Guangdong Provincial Key Laboratory of Food, Nutrition and Health, School of Public Health, Sun Yat-sen University, Guangzhou 510080, China.
Int J Mol Sci. 2014 Sep 19;15(9):16698-718. doi: 10.3390/ijms150916698.

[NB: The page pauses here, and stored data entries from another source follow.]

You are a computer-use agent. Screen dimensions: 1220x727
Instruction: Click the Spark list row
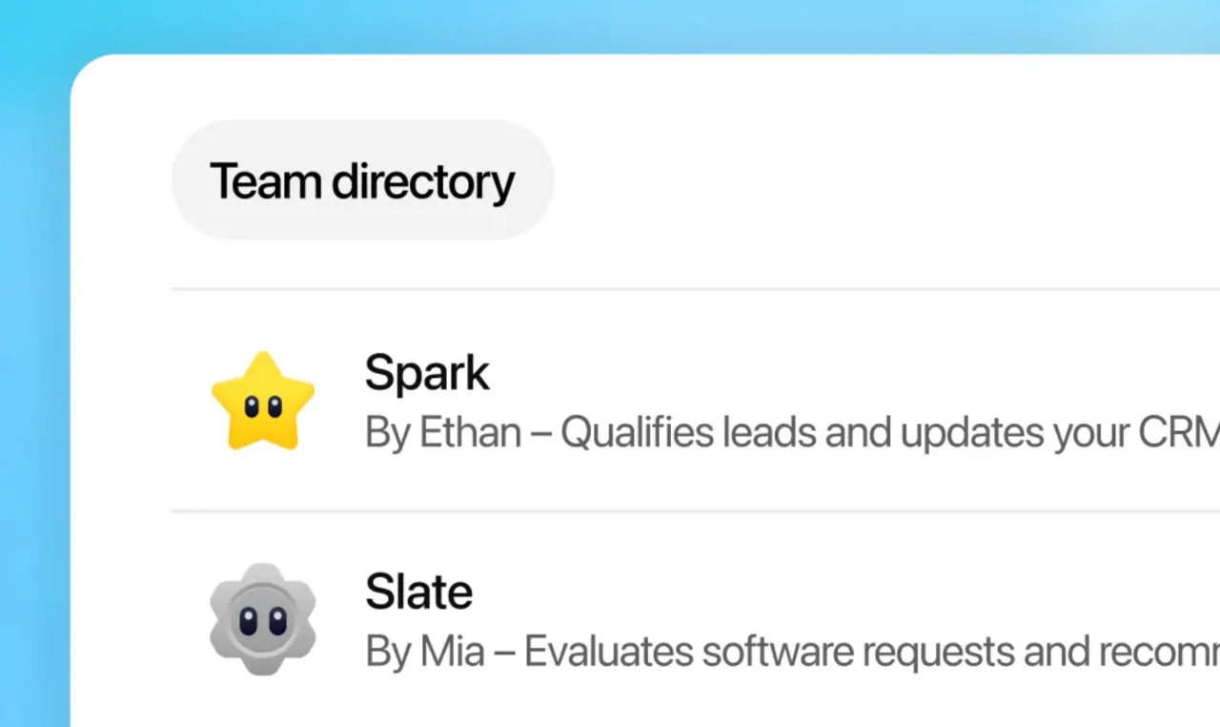pyautogui.click(x=667, y=401)
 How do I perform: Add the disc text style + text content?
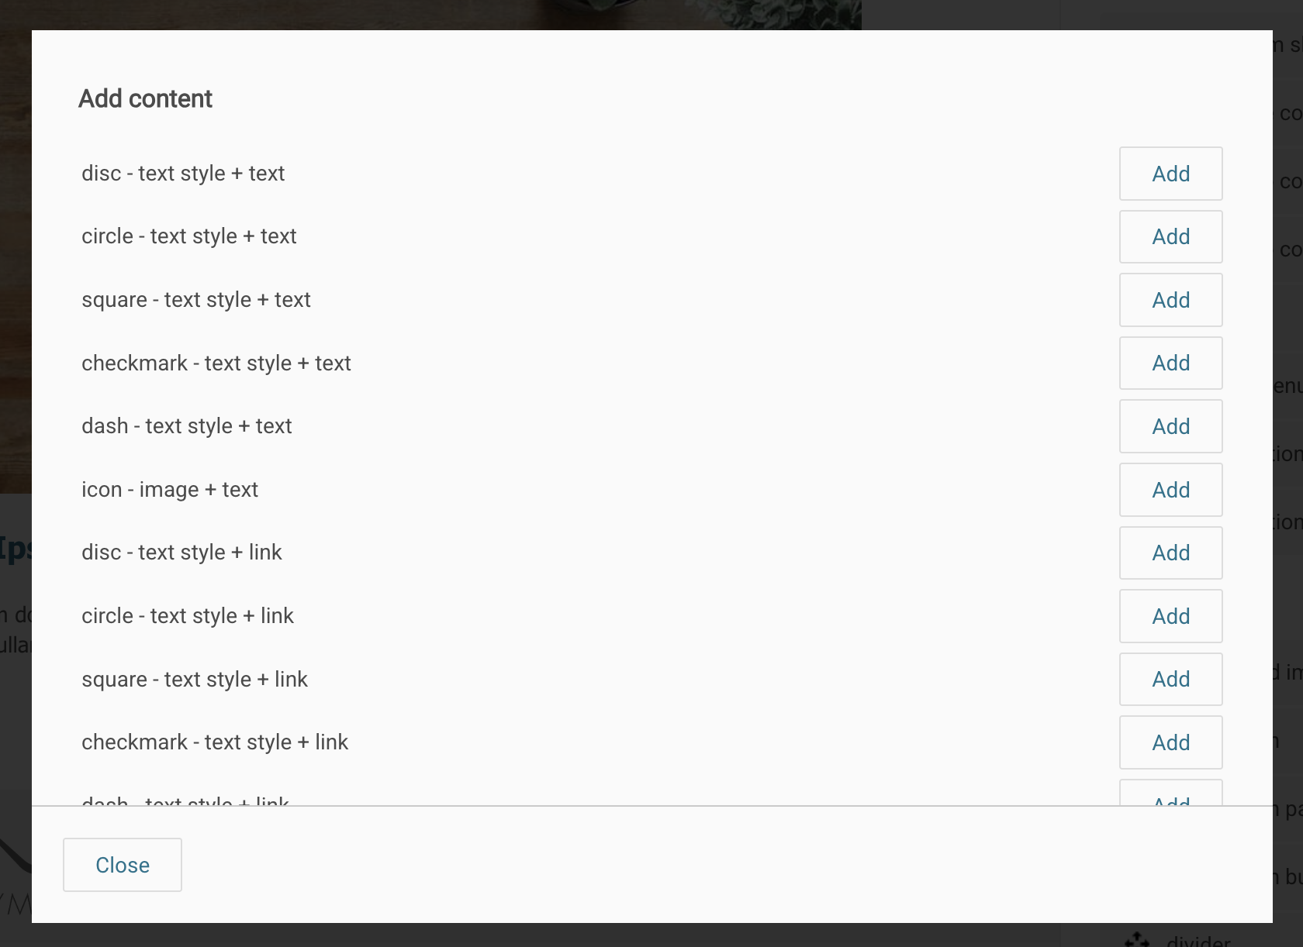(1170, 174)
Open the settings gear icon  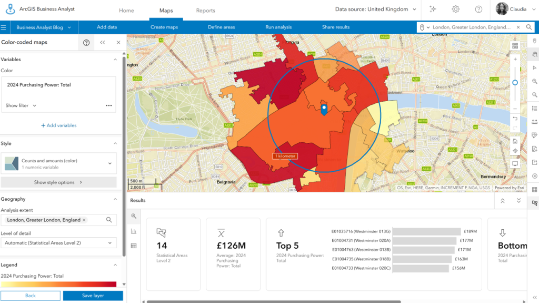455,9
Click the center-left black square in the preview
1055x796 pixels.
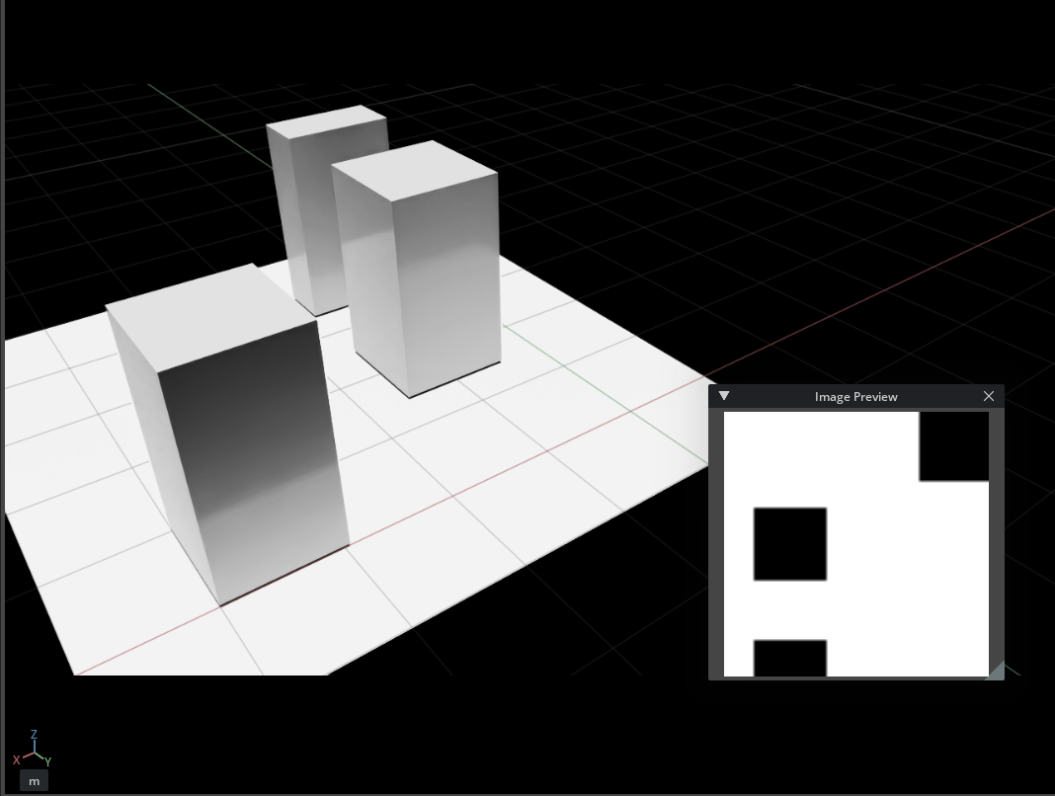click(789, 542)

Liver kinase B1 (LKB1), known as a serine/threonine kinase, has been identified as a critical cancer suppressor in many cancer cells. It is a master upstream kinase of 13 AMP-activated protein kinase (AMPK)-related protein kinases, and possesses versatile biological functions. LKB1 gene is mutated in many cancers, and its protein can form different protein complexes with different cellular localizations in various cell types. The expression of LKB1 can be regulated through epigenetic modification, transcriptional regulation and post-translational modification. LKB1 dowcnstream pathways mainly include AMPK, microtubule affinity regulating kinase (MARK), salt-inducible kinase (SIK), sucrose non-fermenting protein-related kinase (SNRK) and brain selective kinase (BRSK) signalings, etc. This review, therefore, mainly discusses recent studies about the expression, regulation, downstream signaling and cancer suppressive function of LKB1, which can be helpful for better understanding of this molecular and its significance in cancers.
肝脏激酶B1(LKB1),作为一种丝氨酸/苏氨酸激酶,已被确定为许多癌细胞中的关键抑癌基因。它是13种AMP激活蛋白激酶(AMPK)相关蛋白激酶的主要上游激酶,具有多种生物学功能。LKB1基因在许多癌症中发生突变,其蛋白在不同细胞类型中可形成具有不同细胞定位的不同蛋白复合物。LKB1的表达可通过表观遗传修饰、转录调控和翻译后修饰进行调节。LKB1下游通路主要包括AMPK、微管亲和力调节激酶(MARK)、盐诱导激酶(SIK)、蔗糖非发酵蛋白相关激酶(SNRK)和脑选择性激酶(BRSK)信号等。因此,本综述主要讨论了关于LKB1的表达、调控、下游信号传导和抑癌功能的最新研究,这有助于更好地理解该分子及其在癌症中的意义。